Records provided:
+ + + + + + +

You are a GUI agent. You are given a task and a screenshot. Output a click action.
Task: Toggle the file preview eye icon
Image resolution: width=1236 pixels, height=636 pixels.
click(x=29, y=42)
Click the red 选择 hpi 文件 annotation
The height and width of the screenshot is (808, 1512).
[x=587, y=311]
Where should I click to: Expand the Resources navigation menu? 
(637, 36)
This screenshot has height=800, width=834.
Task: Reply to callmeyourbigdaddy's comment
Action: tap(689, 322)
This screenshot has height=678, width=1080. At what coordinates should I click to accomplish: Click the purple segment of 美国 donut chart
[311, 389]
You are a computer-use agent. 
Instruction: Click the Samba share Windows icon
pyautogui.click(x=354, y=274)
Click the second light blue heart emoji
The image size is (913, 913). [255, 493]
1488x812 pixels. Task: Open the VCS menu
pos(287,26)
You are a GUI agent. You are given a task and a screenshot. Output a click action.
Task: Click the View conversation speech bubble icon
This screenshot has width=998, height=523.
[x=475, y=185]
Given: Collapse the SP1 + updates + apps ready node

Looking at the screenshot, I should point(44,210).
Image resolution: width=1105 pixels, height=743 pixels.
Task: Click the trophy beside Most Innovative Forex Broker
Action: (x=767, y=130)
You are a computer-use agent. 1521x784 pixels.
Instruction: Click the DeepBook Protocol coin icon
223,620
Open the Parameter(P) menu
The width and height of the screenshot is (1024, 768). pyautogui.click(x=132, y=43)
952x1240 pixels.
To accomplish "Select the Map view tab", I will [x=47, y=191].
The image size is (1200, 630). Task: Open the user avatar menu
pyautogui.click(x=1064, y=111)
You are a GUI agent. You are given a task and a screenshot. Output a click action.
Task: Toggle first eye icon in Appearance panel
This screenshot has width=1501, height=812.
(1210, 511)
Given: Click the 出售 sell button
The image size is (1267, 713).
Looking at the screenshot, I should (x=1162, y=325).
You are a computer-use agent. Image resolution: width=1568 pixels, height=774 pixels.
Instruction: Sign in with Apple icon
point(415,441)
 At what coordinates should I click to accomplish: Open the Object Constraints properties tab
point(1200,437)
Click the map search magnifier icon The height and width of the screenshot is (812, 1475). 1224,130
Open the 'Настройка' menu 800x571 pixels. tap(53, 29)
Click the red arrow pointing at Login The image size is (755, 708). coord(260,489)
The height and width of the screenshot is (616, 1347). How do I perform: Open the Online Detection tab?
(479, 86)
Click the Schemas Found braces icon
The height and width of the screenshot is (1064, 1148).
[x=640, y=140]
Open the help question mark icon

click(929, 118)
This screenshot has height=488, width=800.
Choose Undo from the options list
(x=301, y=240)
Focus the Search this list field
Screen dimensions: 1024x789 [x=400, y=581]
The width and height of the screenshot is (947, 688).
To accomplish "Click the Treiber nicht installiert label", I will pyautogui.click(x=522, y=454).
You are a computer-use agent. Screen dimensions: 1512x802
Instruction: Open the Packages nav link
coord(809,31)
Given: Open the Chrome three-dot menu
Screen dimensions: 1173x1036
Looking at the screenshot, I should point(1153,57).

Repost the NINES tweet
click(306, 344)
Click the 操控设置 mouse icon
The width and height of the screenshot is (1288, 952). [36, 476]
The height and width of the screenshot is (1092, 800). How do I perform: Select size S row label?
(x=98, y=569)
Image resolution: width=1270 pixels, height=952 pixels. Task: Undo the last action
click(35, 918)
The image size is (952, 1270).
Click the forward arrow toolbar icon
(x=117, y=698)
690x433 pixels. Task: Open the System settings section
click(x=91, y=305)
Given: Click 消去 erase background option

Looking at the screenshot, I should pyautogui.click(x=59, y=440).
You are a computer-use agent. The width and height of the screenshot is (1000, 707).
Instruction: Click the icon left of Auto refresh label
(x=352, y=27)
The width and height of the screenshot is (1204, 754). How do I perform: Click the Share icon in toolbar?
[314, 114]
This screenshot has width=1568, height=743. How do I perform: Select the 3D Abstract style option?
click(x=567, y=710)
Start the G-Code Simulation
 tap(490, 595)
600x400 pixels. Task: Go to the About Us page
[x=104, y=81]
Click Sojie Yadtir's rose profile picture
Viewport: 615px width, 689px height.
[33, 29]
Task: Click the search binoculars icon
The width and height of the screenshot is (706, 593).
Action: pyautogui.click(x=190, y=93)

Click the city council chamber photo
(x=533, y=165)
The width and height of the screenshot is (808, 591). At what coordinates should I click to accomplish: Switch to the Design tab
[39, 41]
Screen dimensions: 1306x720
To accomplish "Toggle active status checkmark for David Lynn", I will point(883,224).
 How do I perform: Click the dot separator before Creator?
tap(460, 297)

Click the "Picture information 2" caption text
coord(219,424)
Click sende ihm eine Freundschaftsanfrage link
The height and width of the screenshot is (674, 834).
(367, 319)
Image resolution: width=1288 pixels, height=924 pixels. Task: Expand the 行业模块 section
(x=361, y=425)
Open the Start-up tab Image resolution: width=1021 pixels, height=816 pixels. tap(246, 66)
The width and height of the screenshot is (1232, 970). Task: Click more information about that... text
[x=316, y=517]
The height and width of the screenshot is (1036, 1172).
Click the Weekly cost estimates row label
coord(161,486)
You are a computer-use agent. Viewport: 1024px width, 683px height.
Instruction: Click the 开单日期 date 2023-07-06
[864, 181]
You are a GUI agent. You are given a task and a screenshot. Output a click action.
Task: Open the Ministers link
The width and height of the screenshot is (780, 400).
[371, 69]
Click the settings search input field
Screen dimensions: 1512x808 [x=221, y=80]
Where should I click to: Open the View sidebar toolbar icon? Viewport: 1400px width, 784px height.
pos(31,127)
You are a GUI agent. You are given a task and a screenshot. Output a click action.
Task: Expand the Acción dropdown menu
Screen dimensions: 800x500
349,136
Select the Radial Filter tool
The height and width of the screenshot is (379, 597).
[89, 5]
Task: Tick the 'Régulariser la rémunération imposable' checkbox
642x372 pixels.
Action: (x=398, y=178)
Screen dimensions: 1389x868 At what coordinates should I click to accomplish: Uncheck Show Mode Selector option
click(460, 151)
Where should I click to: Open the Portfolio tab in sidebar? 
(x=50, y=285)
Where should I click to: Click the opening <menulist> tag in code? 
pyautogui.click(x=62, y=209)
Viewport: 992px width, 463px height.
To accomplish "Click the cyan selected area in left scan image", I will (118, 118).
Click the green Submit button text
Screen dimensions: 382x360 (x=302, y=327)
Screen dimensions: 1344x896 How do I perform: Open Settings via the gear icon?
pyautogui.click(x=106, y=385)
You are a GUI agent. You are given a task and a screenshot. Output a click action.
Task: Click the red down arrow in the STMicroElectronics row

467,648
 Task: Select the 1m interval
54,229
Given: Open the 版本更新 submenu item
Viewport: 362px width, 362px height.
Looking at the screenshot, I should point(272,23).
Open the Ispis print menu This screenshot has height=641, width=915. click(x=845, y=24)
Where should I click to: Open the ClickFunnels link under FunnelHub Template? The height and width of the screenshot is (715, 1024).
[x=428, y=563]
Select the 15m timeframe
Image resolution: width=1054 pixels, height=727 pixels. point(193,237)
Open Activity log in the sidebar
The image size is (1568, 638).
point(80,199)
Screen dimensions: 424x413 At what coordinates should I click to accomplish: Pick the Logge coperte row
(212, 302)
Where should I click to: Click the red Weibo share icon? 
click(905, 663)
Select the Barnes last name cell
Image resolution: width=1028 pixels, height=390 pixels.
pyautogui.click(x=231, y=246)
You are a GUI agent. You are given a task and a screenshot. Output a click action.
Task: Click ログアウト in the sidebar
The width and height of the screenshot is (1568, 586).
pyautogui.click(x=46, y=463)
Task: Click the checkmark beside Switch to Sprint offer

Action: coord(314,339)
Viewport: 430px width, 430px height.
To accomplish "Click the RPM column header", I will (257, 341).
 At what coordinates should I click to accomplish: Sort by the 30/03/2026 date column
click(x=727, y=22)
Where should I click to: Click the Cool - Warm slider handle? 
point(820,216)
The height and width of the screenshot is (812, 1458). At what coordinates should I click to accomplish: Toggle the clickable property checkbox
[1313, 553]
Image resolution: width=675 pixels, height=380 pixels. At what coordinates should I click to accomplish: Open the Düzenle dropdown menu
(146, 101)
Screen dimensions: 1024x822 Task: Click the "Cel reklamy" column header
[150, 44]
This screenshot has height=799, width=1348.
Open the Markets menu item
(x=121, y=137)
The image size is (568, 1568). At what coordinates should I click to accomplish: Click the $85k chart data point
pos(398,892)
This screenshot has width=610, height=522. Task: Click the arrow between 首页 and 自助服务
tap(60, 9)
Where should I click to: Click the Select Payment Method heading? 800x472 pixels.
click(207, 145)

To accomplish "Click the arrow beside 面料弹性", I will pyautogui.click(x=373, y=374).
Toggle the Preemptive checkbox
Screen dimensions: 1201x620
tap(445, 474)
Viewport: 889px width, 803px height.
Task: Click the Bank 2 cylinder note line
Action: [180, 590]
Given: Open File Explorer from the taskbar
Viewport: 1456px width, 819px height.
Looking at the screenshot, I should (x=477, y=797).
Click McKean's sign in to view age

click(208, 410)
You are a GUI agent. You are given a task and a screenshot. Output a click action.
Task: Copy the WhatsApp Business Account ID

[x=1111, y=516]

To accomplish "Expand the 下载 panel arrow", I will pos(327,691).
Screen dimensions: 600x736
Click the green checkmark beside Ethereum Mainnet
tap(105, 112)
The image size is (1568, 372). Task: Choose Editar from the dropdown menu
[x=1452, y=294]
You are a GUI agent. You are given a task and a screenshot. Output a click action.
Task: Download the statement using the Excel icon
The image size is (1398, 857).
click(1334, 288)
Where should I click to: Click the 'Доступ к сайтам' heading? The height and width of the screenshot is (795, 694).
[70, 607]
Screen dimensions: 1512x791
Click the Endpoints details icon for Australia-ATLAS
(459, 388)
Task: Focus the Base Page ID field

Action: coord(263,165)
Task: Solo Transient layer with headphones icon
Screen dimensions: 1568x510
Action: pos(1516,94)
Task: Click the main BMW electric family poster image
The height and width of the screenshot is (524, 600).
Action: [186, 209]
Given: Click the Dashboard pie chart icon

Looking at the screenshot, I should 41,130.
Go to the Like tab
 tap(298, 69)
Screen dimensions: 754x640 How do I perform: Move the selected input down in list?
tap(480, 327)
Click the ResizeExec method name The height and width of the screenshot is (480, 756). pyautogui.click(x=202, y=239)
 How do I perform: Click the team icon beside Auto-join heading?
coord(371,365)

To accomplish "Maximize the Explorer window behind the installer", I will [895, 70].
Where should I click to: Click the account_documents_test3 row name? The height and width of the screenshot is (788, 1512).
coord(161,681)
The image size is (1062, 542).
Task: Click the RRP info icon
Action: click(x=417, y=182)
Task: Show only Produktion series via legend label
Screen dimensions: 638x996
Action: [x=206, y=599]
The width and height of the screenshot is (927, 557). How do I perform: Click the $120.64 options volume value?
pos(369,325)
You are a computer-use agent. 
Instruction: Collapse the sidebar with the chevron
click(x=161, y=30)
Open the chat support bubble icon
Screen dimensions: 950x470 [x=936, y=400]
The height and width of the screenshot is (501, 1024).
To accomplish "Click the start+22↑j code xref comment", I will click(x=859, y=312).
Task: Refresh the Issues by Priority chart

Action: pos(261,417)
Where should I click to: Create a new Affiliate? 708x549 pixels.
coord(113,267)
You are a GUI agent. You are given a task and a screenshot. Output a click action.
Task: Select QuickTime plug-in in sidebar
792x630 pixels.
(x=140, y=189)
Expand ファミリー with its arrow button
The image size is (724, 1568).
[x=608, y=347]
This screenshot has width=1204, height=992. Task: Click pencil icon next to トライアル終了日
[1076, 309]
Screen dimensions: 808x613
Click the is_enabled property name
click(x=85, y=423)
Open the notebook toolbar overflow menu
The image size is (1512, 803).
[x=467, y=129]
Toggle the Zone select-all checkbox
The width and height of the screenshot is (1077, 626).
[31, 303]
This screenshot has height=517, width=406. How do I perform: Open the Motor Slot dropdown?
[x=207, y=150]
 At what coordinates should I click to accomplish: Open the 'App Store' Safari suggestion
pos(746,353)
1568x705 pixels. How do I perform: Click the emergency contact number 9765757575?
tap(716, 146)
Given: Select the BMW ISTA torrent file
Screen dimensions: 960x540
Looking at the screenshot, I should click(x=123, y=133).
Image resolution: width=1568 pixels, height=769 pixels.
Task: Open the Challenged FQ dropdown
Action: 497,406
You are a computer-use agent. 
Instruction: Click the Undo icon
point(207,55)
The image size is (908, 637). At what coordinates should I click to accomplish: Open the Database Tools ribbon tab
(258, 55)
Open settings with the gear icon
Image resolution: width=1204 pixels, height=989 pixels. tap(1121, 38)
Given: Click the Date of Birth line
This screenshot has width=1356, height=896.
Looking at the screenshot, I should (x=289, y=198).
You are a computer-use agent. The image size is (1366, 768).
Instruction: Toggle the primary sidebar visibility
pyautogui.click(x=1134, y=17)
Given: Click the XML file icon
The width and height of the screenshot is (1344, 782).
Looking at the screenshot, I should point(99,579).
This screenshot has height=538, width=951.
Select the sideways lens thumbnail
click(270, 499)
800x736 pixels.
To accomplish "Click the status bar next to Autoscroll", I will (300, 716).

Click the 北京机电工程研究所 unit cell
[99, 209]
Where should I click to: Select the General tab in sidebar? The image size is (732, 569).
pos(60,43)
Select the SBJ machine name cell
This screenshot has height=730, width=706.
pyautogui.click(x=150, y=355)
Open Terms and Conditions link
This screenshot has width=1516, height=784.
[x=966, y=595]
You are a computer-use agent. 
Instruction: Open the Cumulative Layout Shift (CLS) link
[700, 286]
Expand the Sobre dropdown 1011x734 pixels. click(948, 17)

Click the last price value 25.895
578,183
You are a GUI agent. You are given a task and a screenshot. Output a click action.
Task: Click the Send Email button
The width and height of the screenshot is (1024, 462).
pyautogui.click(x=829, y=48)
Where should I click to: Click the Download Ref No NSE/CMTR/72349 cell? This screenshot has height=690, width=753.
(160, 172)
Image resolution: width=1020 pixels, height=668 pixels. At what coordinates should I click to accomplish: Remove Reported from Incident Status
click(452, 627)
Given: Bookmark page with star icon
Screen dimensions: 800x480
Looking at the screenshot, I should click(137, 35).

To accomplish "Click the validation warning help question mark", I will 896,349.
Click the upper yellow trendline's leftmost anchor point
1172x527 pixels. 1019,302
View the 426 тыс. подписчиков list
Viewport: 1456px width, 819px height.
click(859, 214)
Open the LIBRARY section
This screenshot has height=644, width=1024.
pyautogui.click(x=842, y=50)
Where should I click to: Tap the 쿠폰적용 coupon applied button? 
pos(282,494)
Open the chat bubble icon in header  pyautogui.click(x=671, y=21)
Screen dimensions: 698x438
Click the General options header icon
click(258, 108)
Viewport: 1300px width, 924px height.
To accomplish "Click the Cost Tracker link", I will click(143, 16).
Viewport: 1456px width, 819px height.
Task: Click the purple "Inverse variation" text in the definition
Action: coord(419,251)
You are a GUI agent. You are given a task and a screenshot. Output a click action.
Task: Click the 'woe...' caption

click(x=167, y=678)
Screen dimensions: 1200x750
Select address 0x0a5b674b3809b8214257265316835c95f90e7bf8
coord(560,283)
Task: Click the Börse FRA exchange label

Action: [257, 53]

+ + + + + + +

Goal: Copy the records word for word, from their first line through the line containing "Action: tap(689, 322)".

Exercise answer:
You are a GUI agent. You are given a task and a screenshot. Output a click action.
Task: Toggle the file preview eye icon
Image resolution: width=1236 pixels, height=636 pixels.
click(x=29, y=42)
Click the red 选择 hpi 文件 annotation
The height and width of the screenshot is (808, 1512).
[x=587, y=311]
Where should I click to: Expand the Resources navigation menu? 
(637, 36)
This screenshot has height=800, width=834.
Task: Reply to callmeyourbigdaddy's comment
Action: tap(689, 322)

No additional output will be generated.